Read part one here, and part two here.

Fr. Carlos Urrutigoity knew it would be a tough sell. He wanted Jeffrey Bond to help build his dreamed-of Catholic liberal-arts college. Bond had moved to Shohola, Pennsylvania, in 1999 to be near the Society of St. John, soon after it had acquired property there. But he already had a job teaching at a New Jersey high school. And Urrutigoity’s offer was hardly a no-brainer. It’s hard enough to run a college that already has buildings and students. The College of St. Justin Martyr, as it would be called, had neither.

Urrutigoity assured Bond that the Society would provide the necessary funds—by covering tuition for its members and by raising money for the college until it could stand on its own, according to sworn testimony Bond would later give. (A chronology prepared by the SSJ claimed Urrutigoity “warned” Bond about the group’s “difficult financial position.”) Nevertheless, Bond, who had taught at Thomas Aquinas College, a conservative great-books school in California, found the idea intriguing. He would develop the school’s theoretical framework, hire its faculty, and oversee its educational mission—all under the spiritual care of priests committed to the “restoration of the traditional Catholic liturgy and civilization,” as a Society of St. John mailer put it. So Bond took the job. His career with the SSJ began on April 1, 2000. It would be a short honeymoon.

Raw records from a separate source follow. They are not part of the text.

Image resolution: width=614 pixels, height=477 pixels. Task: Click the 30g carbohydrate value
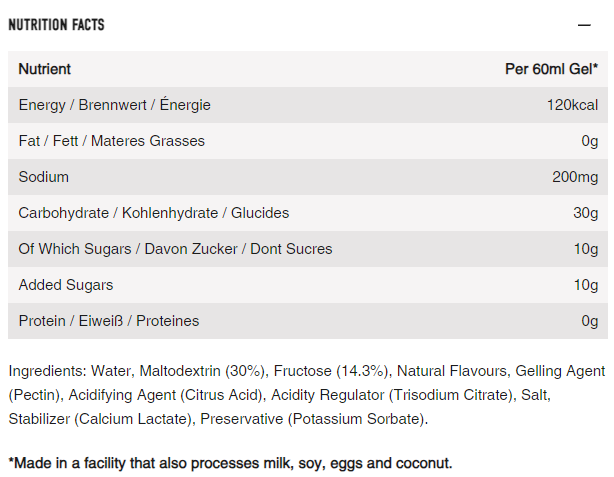click(585, 213)
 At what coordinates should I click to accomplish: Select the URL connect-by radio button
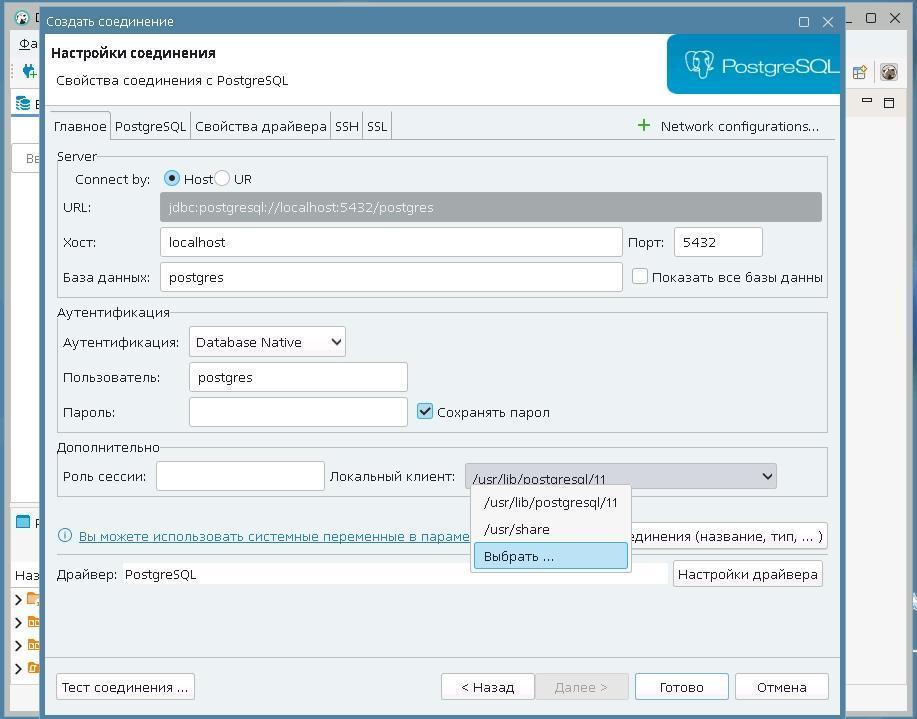(222, 178)
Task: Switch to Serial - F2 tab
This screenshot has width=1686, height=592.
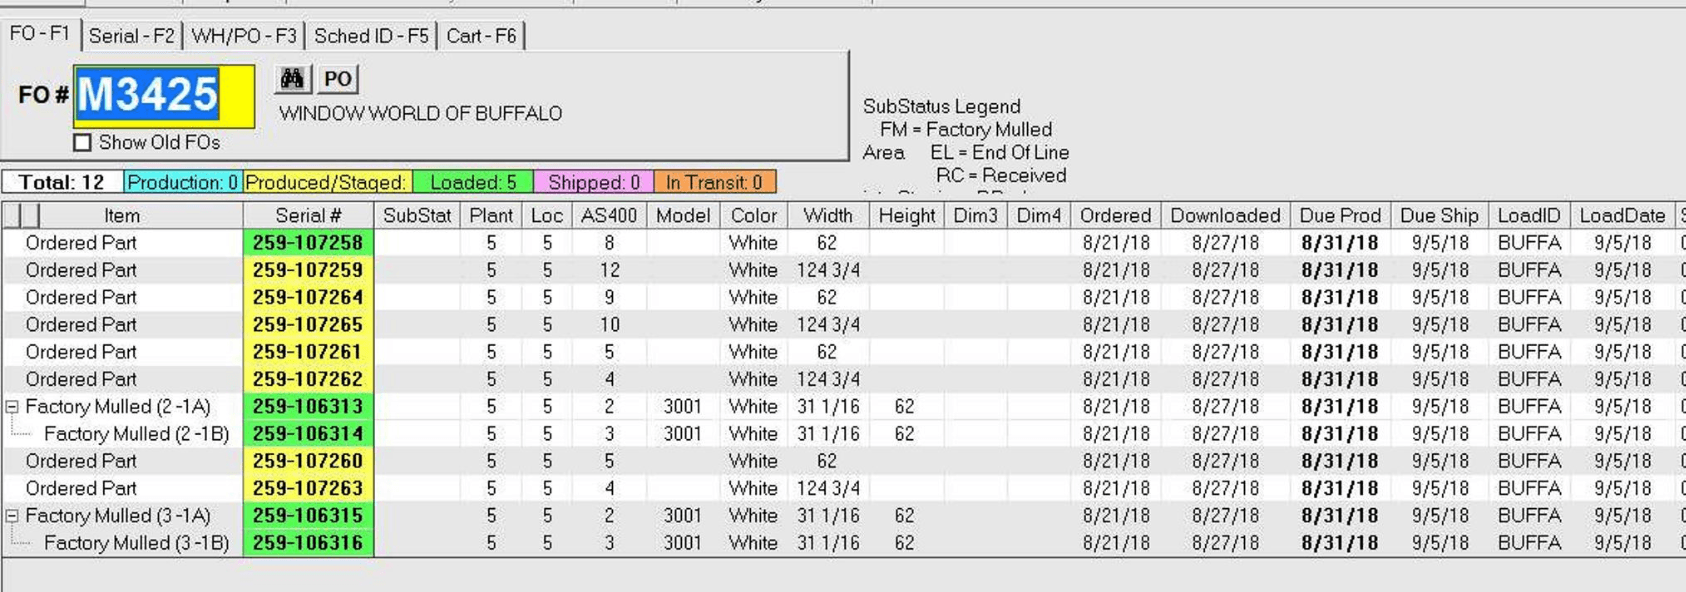Action: point(131,36)
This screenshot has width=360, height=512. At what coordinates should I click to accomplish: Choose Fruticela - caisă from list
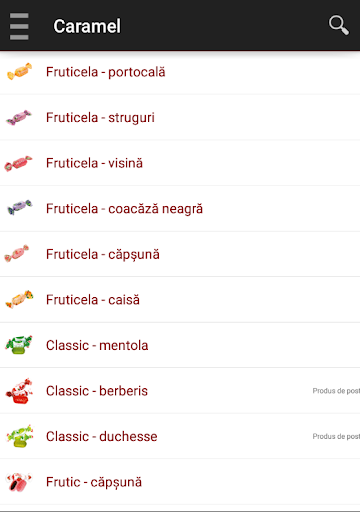pyautogui.click(x=180, y=300)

Bond and a few others incorporated the college separately in August 2000. The idea was to start by teaching SSJ novices, eventually developing the institution into a four-year college open to the public. By mid-October, SSJ postulants began taking a full course load taught by seven professors, including Nestor Sequeiros, who was brought over from Argentina to teach Latin. His reputation preceded him.

“Long before Mr. Sequeiros arrived…we had heard Society members speak of his awesome abilities, penetrating intellect, and academic prowess,” according to a 2001 letter Bond wrote (with Fr. Richard Munkelt) to auxiliary Bishop John Dougherty of Scranton. He was so smart, rumor had it, that he had two PhDs. Sequeiros, who had taught Urrutigoity years before, was supposedly working on an “entirely new method of teaching Latin based on the liturgy” that would restore the language to “the center of Catholic life and thereby launch the Society into renown and glory,” Bond wrote. That goal seemed out of reach once Sequeiros arrived. He was “unable to communicate effectively in English.”